Wednesday, April 9, 2014

Eve Samples: On the marshes of Lake Okeechobee, a remarkable comeback

By Eve Samples

Tuesday, April 1, 2014

From our vantage point on the coast, looking toward Lake Okeechobee feels like looking down the barrel of a gun.

We see the looming threat of more polluted freshwater releases into the St. Lucie River estuary.
Drive 45 miles west, though, and the view shifts dramatically.

It's not threatening. It's beautiful.

On the northwest side of Lake O, shoreline marshes that were obliterated during the hurricane years of 2004 and 2005 have rebounded.
In the most pristine parts of the 730-square-mile lake, the water is now clear enough to see bottom. And the birds are back - big time.

Roseate spoonbills. White pelicans. Glossy ibis. Snowy egrets. Black-necked stilts, with their supermodel-like proportions (they have the longest legs compared to their body size of any bird in the world).

A dozen other species took to the air, too, as we skidded across the marshes in Audubon scientist Paul Gray's airboat last week. 

"The lake is in perfect shape," Gray told us.

The most striking indication of recovery are the 20 endangered snail kite nests recently mapped in the marshes. The raptor had virtually disappeared from the lake after the storm years. This year, it is rebounding.
"I bring up people from the Everglades and they say, 'Wow, we never see this many birds,' " Gray said.

Cruising past thousands of birds in King's Bar shoal, it was hard to believe this was the same lake that wreaks such abuse on our estuary.

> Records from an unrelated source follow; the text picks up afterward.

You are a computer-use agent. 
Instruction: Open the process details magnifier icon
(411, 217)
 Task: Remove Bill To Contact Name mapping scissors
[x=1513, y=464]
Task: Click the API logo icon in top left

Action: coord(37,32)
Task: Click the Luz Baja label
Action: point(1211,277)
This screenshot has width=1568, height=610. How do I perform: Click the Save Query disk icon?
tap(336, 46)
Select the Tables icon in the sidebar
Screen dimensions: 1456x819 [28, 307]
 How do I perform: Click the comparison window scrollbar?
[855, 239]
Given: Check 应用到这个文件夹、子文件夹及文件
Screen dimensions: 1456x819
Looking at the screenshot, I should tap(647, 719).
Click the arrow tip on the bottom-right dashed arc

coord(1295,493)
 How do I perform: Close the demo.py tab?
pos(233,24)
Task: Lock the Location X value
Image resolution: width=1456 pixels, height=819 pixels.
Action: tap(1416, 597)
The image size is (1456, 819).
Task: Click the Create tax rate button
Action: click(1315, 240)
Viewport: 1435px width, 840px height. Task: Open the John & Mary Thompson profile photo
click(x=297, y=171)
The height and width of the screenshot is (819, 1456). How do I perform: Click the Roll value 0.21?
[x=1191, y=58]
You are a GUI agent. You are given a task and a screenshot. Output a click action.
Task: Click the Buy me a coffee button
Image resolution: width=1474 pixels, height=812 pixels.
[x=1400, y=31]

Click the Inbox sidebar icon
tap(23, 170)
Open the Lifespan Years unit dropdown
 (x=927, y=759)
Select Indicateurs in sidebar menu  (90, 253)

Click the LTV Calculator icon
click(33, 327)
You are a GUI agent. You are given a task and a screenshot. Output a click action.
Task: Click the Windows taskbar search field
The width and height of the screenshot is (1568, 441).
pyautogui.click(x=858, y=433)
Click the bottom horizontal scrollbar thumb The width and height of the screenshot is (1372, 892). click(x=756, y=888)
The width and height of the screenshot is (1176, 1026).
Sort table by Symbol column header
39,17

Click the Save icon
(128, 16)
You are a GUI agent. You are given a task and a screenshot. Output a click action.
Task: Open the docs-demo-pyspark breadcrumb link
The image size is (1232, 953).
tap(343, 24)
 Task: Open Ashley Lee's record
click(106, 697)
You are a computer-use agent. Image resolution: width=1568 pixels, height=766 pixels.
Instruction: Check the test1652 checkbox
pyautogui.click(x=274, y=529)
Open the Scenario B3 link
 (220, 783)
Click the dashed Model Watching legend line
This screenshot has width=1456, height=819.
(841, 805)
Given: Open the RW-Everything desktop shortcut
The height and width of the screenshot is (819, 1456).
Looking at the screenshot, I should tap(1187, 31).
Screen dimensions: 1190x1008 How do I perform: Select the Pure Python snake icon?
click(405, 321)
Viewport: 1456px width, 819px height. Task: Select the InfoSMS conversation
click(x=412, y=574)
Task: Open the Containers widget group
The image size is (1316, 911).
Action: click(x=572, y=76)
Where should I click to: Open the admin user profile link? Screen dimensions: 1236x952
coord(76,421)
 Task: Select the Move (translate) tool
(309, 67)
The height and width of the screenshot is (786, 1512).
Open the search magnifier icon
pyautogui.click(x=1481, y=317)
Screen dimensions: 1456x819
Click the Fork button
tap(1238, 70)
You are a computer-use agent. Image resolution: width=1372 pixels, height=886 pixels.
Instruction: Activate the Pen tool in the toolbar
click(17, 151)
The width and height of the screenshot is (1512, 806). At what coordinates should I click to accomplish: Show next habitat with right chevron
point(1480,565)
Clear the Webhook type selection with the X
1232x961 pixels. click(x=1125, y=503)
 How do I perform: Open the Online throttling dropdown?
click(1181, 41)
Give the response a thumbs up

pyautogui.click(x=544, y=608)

It's like there are two different Lake Okeechobees: one in the thriving marshes near the shore; another in the phosphorous- and nitrogen-dense center of the lake, where the bottom is thick and muddy.
The latter is what's sent our way when the Army Corps of Engineers opens the flood gates from the lake into the St. Lucie Canal. But keeping those gates closed carries serious risks for the lake.

The reason the marshes of Lake O look so good this year has a lot to do with the fact that the Army Corps is keeping less water in the lake.
Unlike in 2004 and 2005, when the lake surged to elevations in the 17- and 18-foot ranges, last year it barely reached 16 feet (and only briefly). The lower levels, combined with an experimental bottom-dredging project during the drought year of 2007, have allowed native plants and birds to flourish.

"All of this was open water. Not a single foot of vegetation," Gray said as he drove us across now-pristine marshes.
It's not exactly what coastal advocates want to hear.

While last year was a boon for the marshes of Lake Okeechobee, it was devastating for the St. Lucie and Caloosahatchee estuaries. From May through October, more than 136 billion gallons of lake water were dumped into the St. Lucie alone, bringing an estimated 72 tons of phosphorous, 656 tons of nitrogen and 15 million pounds of sediment.

On the coast, the pollution prompted cries for the Army Corps of Engineers to hold the lake higher now that it has repaired part of the Herbert Hoover Dike that encircles it.
But Gray knows what danger waits if we return to the old practice of holding the lake too high.

As different as the on-the-ground conditions are, the ultimate solution is the same for Lake Okeechobee and the estuaries.
It lies in sending more water south, reconnecting the lake with the Everglades. That would allow Lake Okeechobee to stay at lower levels, even in the rainiest years. It would spare the estuaries the gushing discharges from the Big Lake, too.

Nathaniel Reed, vice chairman of the Everglades Foundation, called the comeback of the lake marshes "one of the miracles of Mother Nature."
If we fix the plumbing, we won't have to depend on a miracle to strike again.